Paperspace is a cloud computing service that gives you access to powerful machines for running/training models. Gradient is a project management platform provided by Paperspace. We can use it to easily deploy deep learning models. The folders listed in the previous section can each be considered a Gradient Project. A Gradient Project is a workspace for you to run Experiments and Jobs, store Artifacts (such as models and code), and manage Deployments (deployed models). We will be creating StandAlone Projects exclusively (vs. using the GradientCI project framework).
Experiments are used to train machine learning models. When you run an Experiment within Gradient, a job is created and executed. Jobs are designed for executing code (such as training a deep neural network) on a CPU or GPU without managing any infrastructure. You can run multiple jobs within a single experiment.

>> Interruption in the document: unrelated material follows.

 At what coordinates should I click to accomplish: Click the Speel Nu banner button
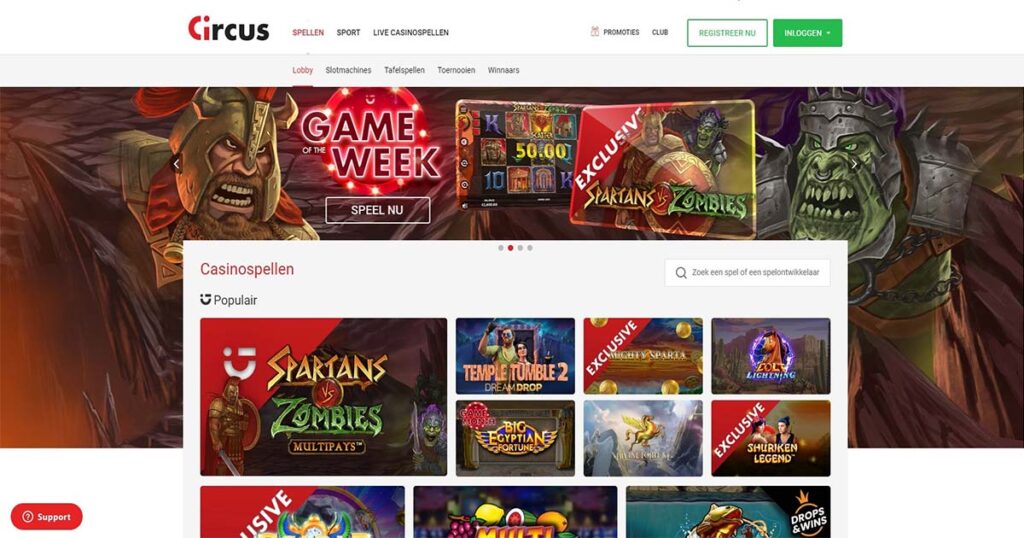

A Job consists of a collection of files (code, resources, etc.) from your local computer or GitHub, a container (with code dependencies and packages pre-installed), and a command to execute (i.e. python main.py). It is recommended to use the Gradient Experiment builder to run jobs. A step-by-step tutorial on how to use this feature is given below.
Paperspace also has several ways in which you can store your code, dataset, and model outputs (e.g., network weights, output images, accuracy metrics, etc). The first, called Persistent storage, is a persistent filesystem automatically mounted on every Experiment, Job, and Notebook and is ideal for storing data like images, datasets, model checkpoints, and more. Anything you store in /storage
directory will be persistently stored in a given storage region (e.g., East vs. west coast storage).

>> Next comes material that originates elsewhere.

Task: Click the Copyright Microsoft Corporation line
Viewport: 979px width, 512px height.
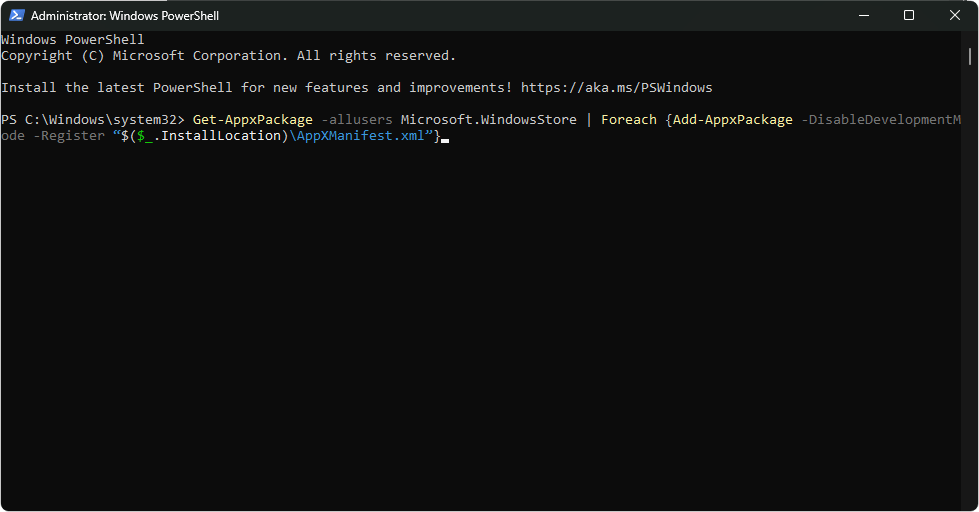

The second, called Workspace storage, is typically imported from the local directory in which you started your job. The contents of that directory are zipped up and uploaded to the container in which your job runs. The Workspace exists for the duration of the job run.
The third, called Artifact storage, is collected and made available after the Experiment or Job run is completed. You can download any files that your job has placed in the /artifacts directory from the web UI. If you need to get result data, such as images, from a job run out of Gradient, use the Artifacts directory. Note that the total of Artifact storage cannot exceed ~200 GB. If you find you need more space, then it is recommended to use Persistent storage.